What they didn't have the grasp of was the coming of technology at the rate that it did come. Some of them saw it come late in their lifetimes and I can bet they dreaded every writing it the way they did when the first Artillery Piece or the Walker Colt hit the streets. I don't know if any of the founding fathers was still alive in 1859 but that's when the weapons of war got stood on it's head. There were three inventors that ushered in the revolution, Mr Gatlin, Captain Walker and Mr. Colt. There were many others before them but those were just evolutionary dead ends so our founding Fathers really didn't have anything to base their decision on the direction that the weapons were going to go. They had no idea that the weapons were going to get so deadly that war would become a complete slaughter. Not in the thousands or even the tens of thousands but in the millions.
If they were concerned about advances in technology, they would have written that into the amendment. Do you REALLY think that they thought technology would stay put? Remember, the rifled barrel was just coming into use. There were already repeating arms in the works, though not very practical, so your argument fails. Badly.

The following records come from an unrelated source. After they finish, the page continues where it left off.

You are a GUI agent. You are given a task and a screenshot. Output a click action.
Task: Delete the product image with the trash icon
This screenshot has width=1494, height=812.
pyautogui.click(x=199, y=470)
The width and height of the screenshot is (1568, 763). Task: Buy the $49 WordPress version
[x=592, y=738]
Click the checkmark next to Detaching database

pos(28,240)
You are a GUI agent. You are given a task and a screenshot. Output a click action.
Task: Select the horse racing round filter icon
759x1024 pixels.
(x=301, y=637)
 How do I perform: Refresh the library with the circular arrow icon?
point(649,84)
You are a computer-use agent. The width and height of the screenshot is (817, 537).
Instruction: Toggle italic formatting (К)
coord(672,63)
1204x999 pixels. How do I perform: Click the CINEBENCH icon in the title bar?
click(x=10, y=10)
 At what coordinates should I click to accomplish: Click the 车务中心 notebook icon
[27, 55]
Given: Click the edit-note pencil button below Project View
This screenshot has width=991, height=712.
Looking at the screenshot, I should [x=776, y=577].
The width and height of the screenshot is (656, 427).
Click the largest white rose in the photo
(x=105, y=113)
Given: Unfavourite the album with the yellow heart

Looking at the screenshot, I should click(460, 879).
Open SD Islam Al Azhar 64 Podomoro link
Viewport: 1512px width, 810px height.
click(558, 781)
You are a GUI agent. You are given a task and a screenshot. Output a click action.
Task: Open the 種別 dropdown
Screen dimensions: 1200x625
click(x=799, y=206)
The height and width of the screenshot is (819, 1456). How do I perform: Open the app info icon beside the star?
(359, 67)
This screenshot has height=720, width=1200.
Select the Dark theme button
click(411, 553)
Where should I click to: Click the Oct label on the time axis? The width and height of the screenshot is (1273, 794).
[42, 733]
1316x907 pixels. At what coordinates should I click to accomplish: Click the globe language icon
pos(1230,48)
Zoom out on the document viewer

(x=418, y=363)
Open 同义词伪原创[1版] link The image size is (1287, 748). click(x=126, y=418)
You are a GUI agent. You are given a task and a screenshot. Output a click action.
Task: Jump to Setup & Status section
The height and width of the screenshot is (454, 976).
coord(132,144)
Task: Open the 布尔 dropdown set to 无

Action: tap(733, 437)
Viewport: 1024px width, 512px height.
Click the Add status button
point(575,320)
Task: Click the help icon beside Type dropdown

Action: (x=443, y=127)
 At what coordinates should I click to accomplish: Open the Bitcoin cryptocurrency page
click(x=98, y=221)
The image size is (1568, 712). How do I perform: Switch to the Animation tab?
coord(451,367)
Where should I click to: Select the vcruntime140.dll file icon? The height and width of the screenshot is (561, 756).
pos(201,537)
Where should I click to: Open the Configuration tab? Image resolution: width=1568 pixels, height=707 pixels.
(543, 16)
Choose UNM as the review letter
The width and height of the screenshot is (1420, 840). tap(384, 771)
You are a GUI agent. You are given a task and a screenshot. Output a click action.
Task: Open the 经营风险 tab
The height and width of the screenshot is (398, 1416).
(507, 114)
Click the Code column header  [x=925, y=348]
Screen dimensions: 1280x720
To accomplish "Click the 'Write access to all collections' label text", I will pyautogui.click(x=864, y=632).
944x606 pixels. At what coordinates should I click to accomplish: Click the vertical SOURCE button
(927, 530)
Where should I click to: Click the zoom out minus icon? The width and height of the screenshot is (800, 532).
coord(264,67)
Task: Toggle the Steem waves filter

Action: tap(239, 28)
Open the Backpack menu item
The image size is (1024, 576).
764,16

The Barreled rifle wasn't much of a leap forward. As for the others, let's take a look at a couple.
One had a rotating barrel with multiple barrels. You loaded each barrel like any other musket of the day. You had one central "Rope" to fire each barrel as they came around. You had a lever that pulled the barrels forward, another lever that you rotated the barrels with and a central trigger. It's malfunction rate was high to say the least. You got about 6 rounds a minute. When you got finished and if the battle was still going on, you abandoned it since there was no way you could rearm it in the middle of a battle and live to tell about it. Meanwhile, the other side is using a 54 caliber black powder getting 5 shots per minute and reloading each time and will continue as long as he has the powder and shot. Pickle tried to sell it to the Navy but it was found that the little canon was much more effective, did more damage per shot and could do 3 rounds per minute with a good gunner as long as he had powder and shot.
There were other ones like the ones that you manually rotated the barrel. It worked until one of the cylinders would detonate and blow the whole thing up along with your fingers. later versions of that became the revolver shotguns and revolver rifles. They didn't last too long either.
These were what was available for future technology of the day. Evolutionary dead ends that stayed that way for at least a hundred years. We are now entering into something similar with the 3d printers where anyone with one can make a functional firearm from a plan. Luckily, the materials required haven't caught up with the process. But it's going to happen. When that happens, it will set a new idea of gun manufacture on it's ear. And we have no laws to cover that either. But today, we adjust out laws as we need to. You call it "Gun Regulation". But it there is gun regulation everywhere except for Yemen and you see how well that is working out for them.
You shouldn't be screaming "No Gun Regulations". Instead, you need to accept there is already some gun regulations everywhere. You should be working on how much is required. If you keep screaming your fight song, no one in power will bother to listen to you since it just will never happen.